Lack of parking space is a huge issue at Technopark

Even as Technopark expands and expands the main campus appears to be bursting in its seams, especially when it comes to parking spaces. As just about any techie who works there – and many visitors who have found themselves driving around in circles looking for a space to park – will tell you, the biggest issue in India’s greenest IT park is the lack of parking bays. According to official Technopark figures, some 7,000 vehicles have parking permits, while countless others drive into campus on a daily basis, with numbers increasing every day. This means that on any given working day, especially during the 9 a.m. to 6 p.m. shift when most companies function, there will be close to 3,000 cars and a couple of thousand more bikes parked on campus.

“If you come in by 8.30 a.m. then it’s easy to find a space. As the hour progresses the space crunch begins. You can’t even dream of finding a place by the time it’s 10 a.m. And this continues till at least 4 p.m.” says Rajesh Rajamohanan Nair, who works for a MNC in Bhavani building. Adds a chief executive officer, who does not wish to be named: “I have to shuttle between Nila and several other buildings on a daily basis. I usually don’t take my car for the same, because each time I’d waste half my time finding a spot to park my car. It’s much less stressful if I walk or hire an auto.” In fact, parking has become such a problem that many techies nowadays are opting not to drive to work. Says Shalini L., who works for IBS: “I’m a new driver and I heard enough of horror stories of finding a parking space and then the scratches and dents that come with squeezing into any available space, not to bring my car to work.”
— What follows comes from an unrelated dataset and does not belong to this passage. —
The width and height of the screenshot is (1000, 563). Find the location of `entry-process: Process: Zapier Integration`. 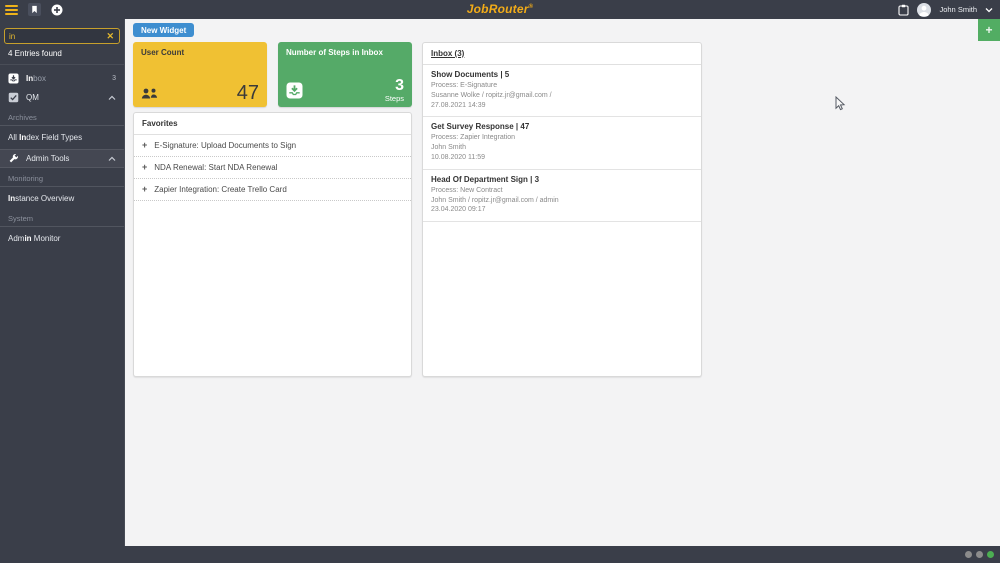

entry-process: Process: Zapier Integration is located at coordinates (474, 138).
Currently, all the main buildings, save for Nila, have at least one level of underground parking (which costs up to Rs. 1,000 per month). “But the problem is that each level will have space for only about 200 cars; a significant portion of these spaces will be reserved by particular companies or for the top brass. In a building like Bhavani or Gayathri where thousands of people work, it is thus inadequate [Tejaswini, meanwhile, has five levels underground],” says techie Vivek R.

The open lots surrounding Nila (two of which are now reserved for paid parking), small spaces near the back gate of Leela Info Park, the road to the guest house, and a recently cleared area across the road from the M-Squared building are the other main ‘parking areas’. “Technically, there are no designated parking areas. There aren’t even signboards to mark these areas as such. More importantly, there is no special parking lot for two-wheelers. Most people park on both sides of the by-roads near buildings – usually in a way that it doesn’t obstruct traffic,” adds Vivek, who works the night shift in a BPO firm. Ask around, though, and you’ll get many tales of people not being able to access their cars because of haphazard parking, some even having to leave their cars overnight.

Often, the parking areas are open to the elements and quite a long way away from most buildings. “Besides, some parking lots haven’t been metalled and when it rains we have often to trudge through mud,” says a techie, who usually parks at Nila and walks uphill to Tejaswini.

M. Vasudevan, senior manager, business development, at Technopark says: “We know it’s a huge issue and we are constantly working on finding solutions. We have already identified certain areas as parking areas and introduced paid parking facilities. Multi-level car-parking is a potential solution, but we have found that it would be too expensive for people.”